Bad PCR, is it due to conditions, reagents, or lack of DNA template? - (Mar/14/2010 )
I did a PCR today on 300 samples in 96-well plates using a primer pair that has worked beautifully for me in the past.
Once I ran my gels I had poor results Well...not poor but some samples, maybe 25% didn't amplify. And I noticed huge bright bands just below or in my wells of the PAGE gel. I assume this is gDNA, which leads me to my question.
My question: How can you tell if PCR failed(besides the absence of a band...duh!) due to a poor mix, conditions, or lack of DNA. I would like to focus on the DNA template availability. If we add template and the PCR fails due to conditions or poor master mix, we would still expect to see gDNA at the top of the gel??? If we have no gDNA (forgot to add it) there would be no band at the top of the gel flurosed by EtBr. Am I correct on this thinking or will DNA be degraded through the PCR process?

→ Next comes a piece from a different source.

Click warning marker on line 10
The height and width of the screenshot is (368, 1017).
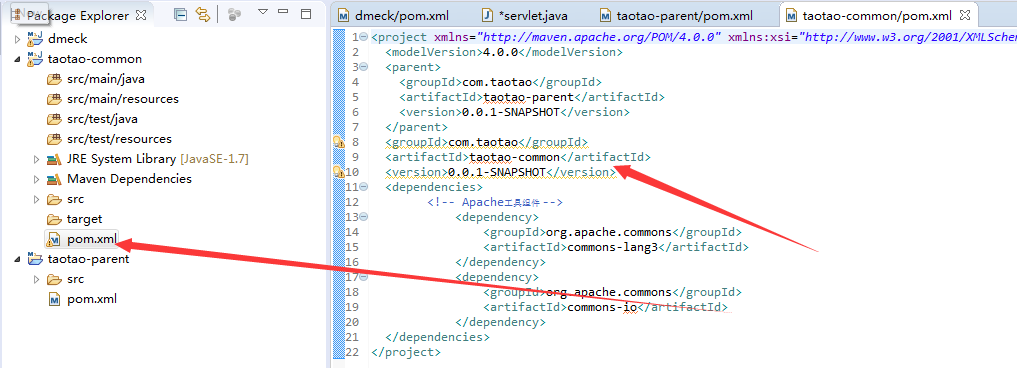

I had 6 sample wells that received no DNA because we keep wells G12 and H12 empty for identification purposes. These wells did not fluroesce or have any bright banding around the well as those with DNA template added.
What you all think?
You may not see gDNA as the amount of DNA maybe rather small. Be careful not to mistaken gDNA with a heavy band that gets stuck in the well, which is a sign of heavy contamination.
For myself, i have a PCR reaction whose condition and primers I know will work on the type of gDNA that I repeatedly extract. I run this test PCR on my DNA samples first. If the DNA sample is good, the reaction will work. If it fails, the DNA sample is bad and needs to be cleaned up. If you have a nanodrop spectrophotometer, you could use that to determine the purity of your sample and whether or not you have any gDNA in your extract.